For the first time in years, Jack Sparrow was happy.
"Oh, my darling..." Jack spoke aloud, caressing the wheel like he would a woman's cheek, "I'll never leave you again. Never."
Out of the corner of his eye, he saw Gibbs standing at his left side, raising an eyebrow at his Captain's behavior.
"Go find your own ship, judgy," Jack shot at his first mate with a furrowed brow.
"It's not that, Captain," Gibbs began, "I feel a frightful bad shift in the winds."
"What do you mean? We've got the Pearl," Jack tried to justify. As far as he could see, Lady Luck was on their side at the moment.
"Aye, that we do, but... it's this business with Salazar that's spellin' ill with me," Gibbs said, "You don't even know if the Trident will kill him, nevermind that we'll find it in time."
"We are going to find it, mate," Jack reassured his close friend, "And once we do, that Spanish git will be wiped clean from the face of the Earth and we live to fight another day."
"But that's the problem, Jack. I don't think we'll live to fight another day," Gibbs began, causing Jack to look at him with concern, "It's just this feelin' I have in me gut, that what luck we have left's been spent already."

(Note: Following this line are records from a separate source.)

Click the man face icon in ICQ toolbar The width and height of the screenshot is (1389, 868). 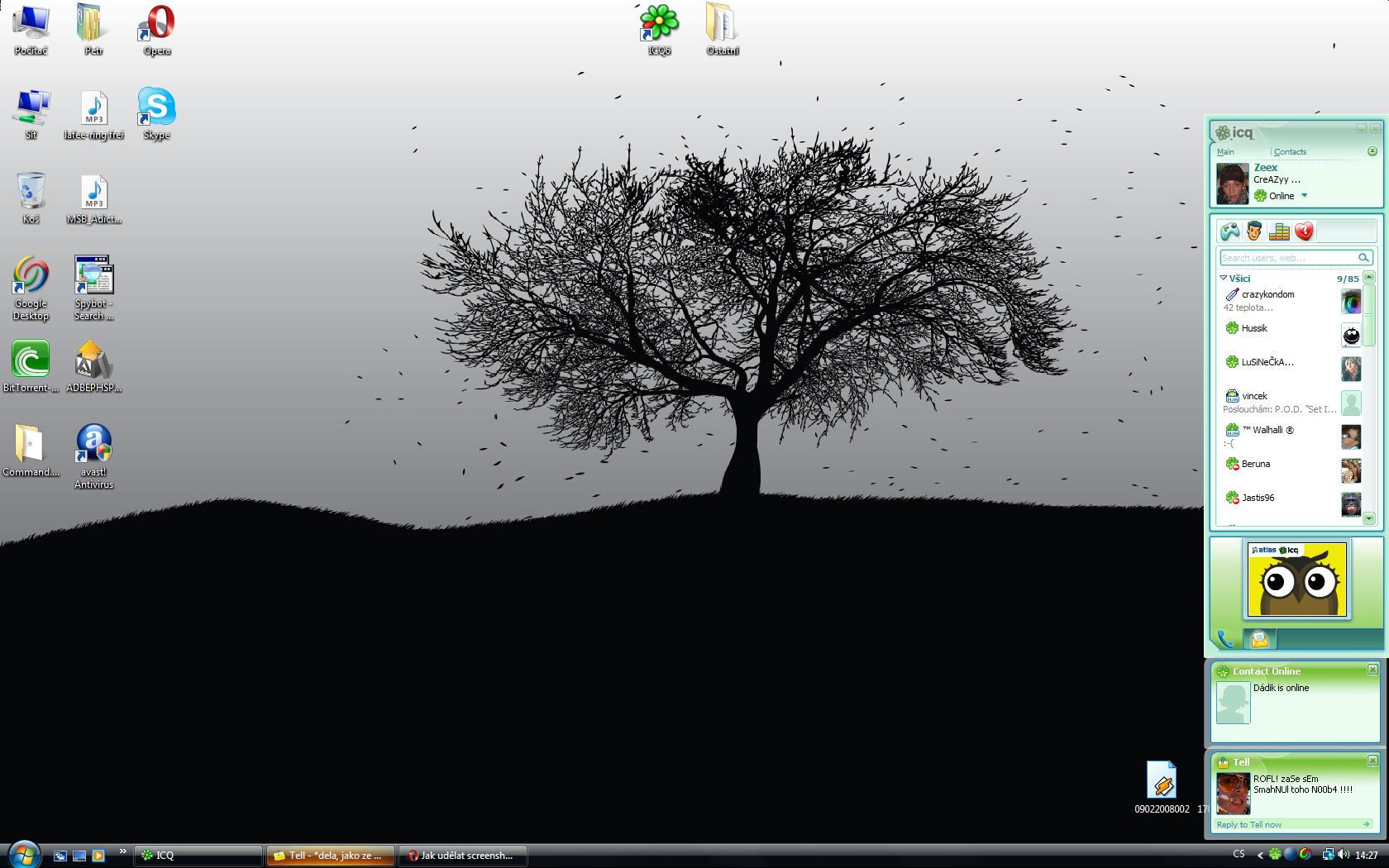click(1254, 231)
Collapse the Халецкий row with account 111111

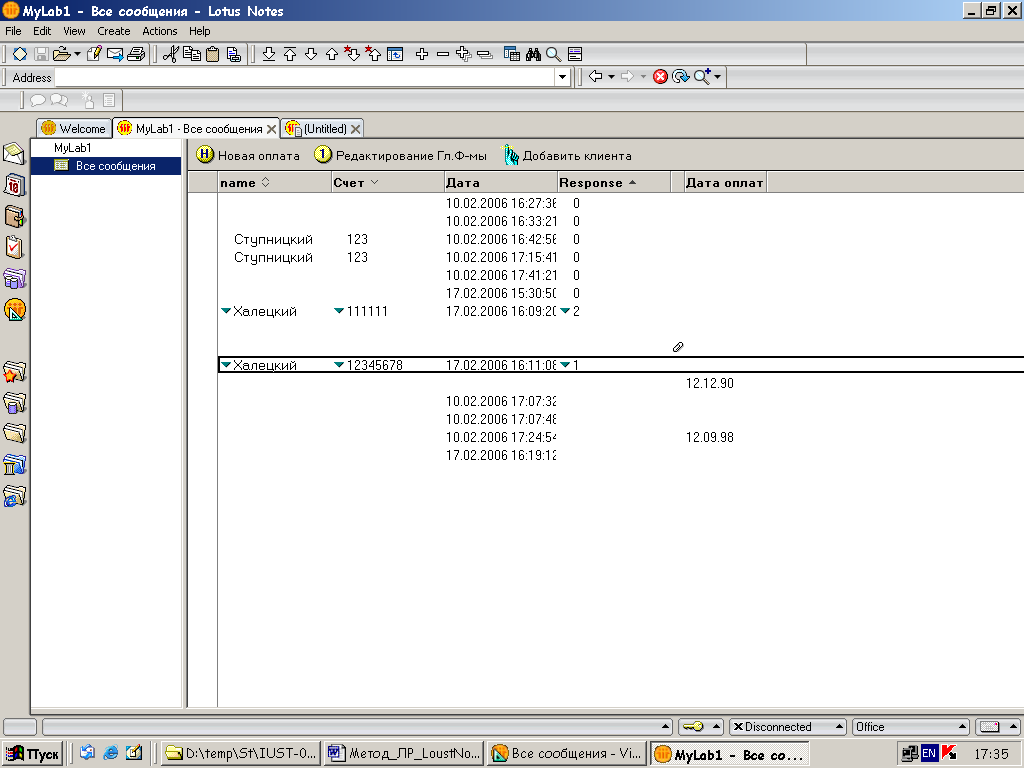point(226,311)
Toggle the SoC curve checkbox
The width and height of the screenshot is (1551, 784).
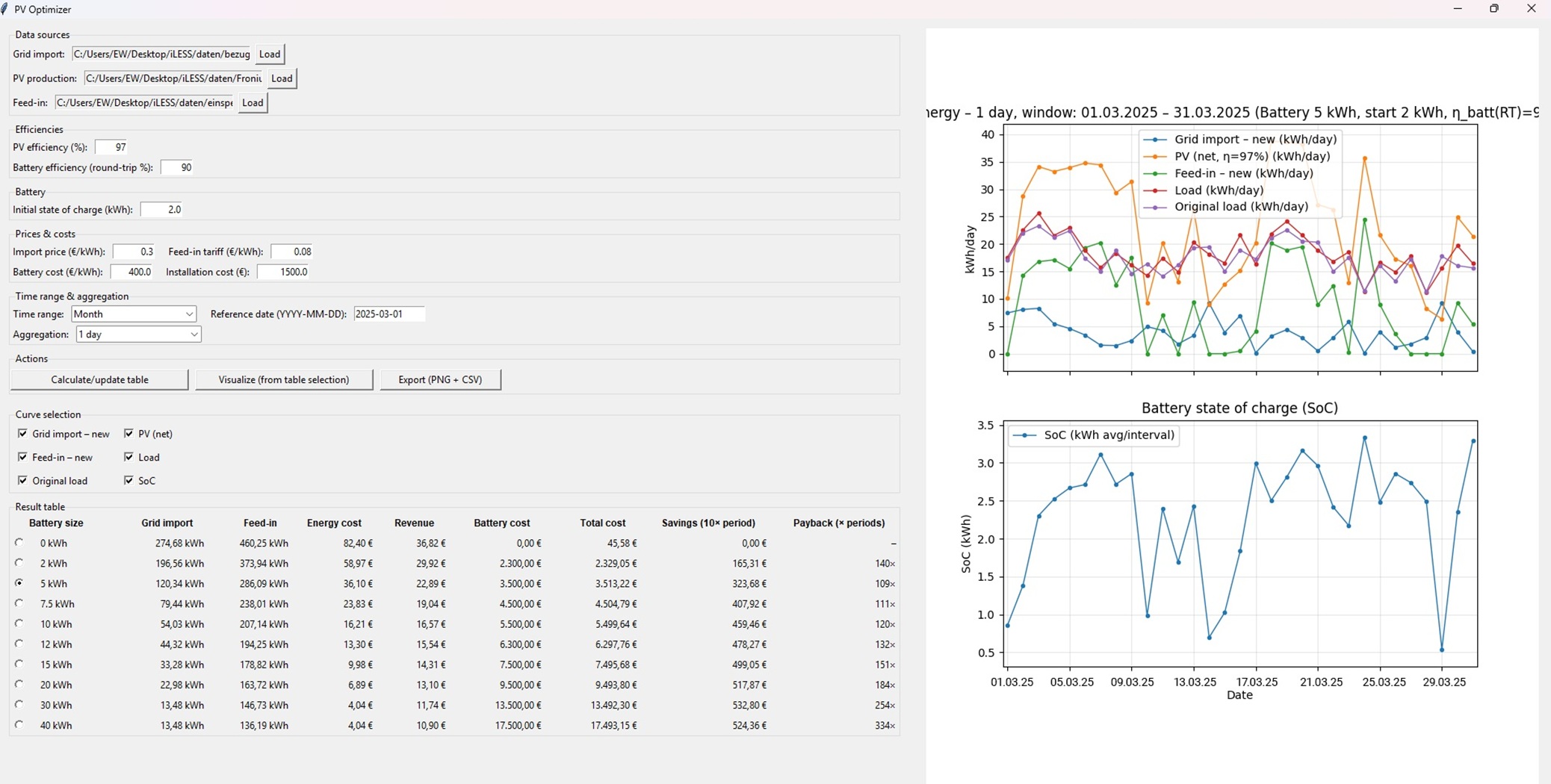click(129, 481)
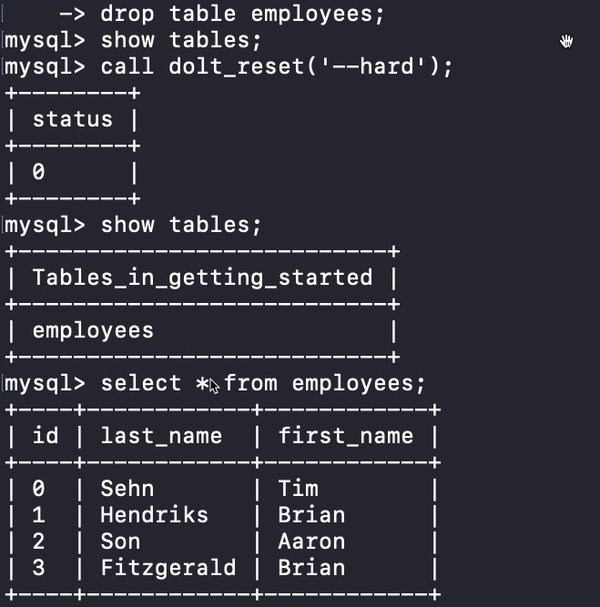600x607 pixels.
Task: Click the id value 3 in Fitzgerald row
Action: (38, 568)
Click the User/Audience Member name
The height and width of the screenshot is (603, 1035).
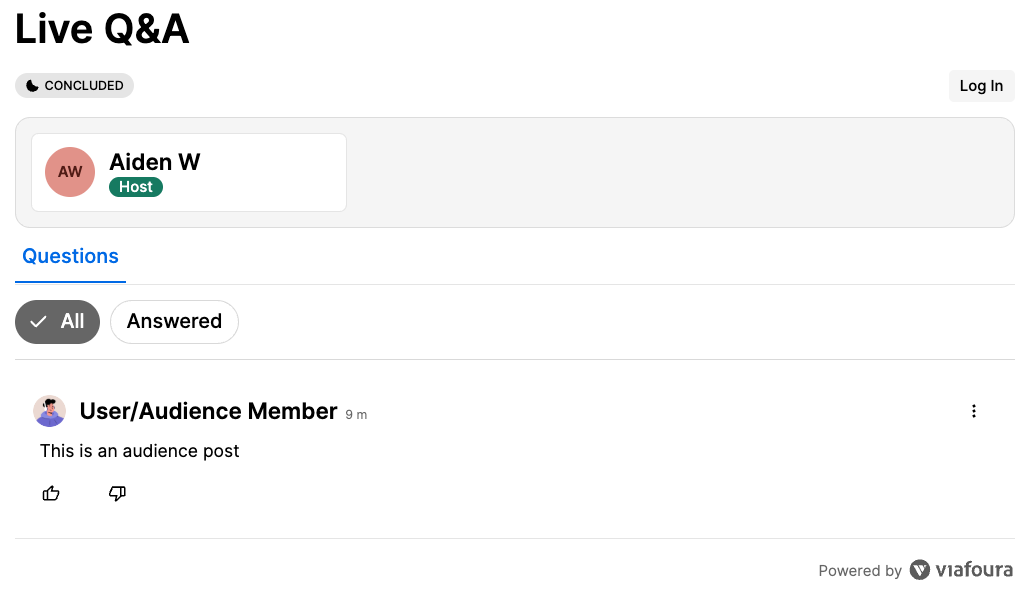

"Is this out of a fear of Salazar, or a lack of faith in me?" Jack questioned sternly, "I know what I want, and I know what I have to do."
"If that be true, then use your compass to find the island. You don't need the girl's star charts," Gibbs said.
"Ah, now I get it," Jack said, stepping away from the wheel towards Gibbs for a moment, "It's a lack of trust in the girl, isn't it?"
"I have to be frank, she doesn't inspire much confidence in me, what with you readily trusting her in your current state-of-mind and all," Gibbs said, but immediately afterwards he wish he hadn't.
Jack scoffed, "My current state of mind... you know, for the first time in years, I'm actually doing something worthwhile. I don't feel worthless for a change and feel like I have purpose. I'm in control of my ship and of my destiny. I am back, Mr. Gibbs, and if that somehow hasn't registered through that mutton-chopped head of yours, we have plenty of lifeboats."
Gibbs stood in a stunned silence for a moment, registering what Jack had just said to him. After a lengthy pause, Gibbs spoke up and said, "Aye, Captain. My apologies. But I am tired and tired of always bettin' on bad odds with you, and with nothin' to show for it. We're a dyin' breed Jack, and you know it. It's not just Barbossa; more and more pirates that care for an idea beyond themselves are disappearin'. I want to have done something meaningful with my life. I don't want to be known as a mere footnote in a history book."
"Neither do I, Joshamee," Jack said, placing a hand on his shoulder, and Gibbs gave a half-hearted smile to his Captain. Afterwards, he turned and walked down from the helm and towards the middle of the ship, pulling his hip flask out of his vest and began to drink.
Jack sighed. He didn't mean to lose his temper with his first mate and closest friend, but for the longest time he had been in this rut and had finally managed to climb out of it. The Pearl was his once more, Barbossa could not interfere, and the Trident of Poseidon was within his reach. Things could not be better.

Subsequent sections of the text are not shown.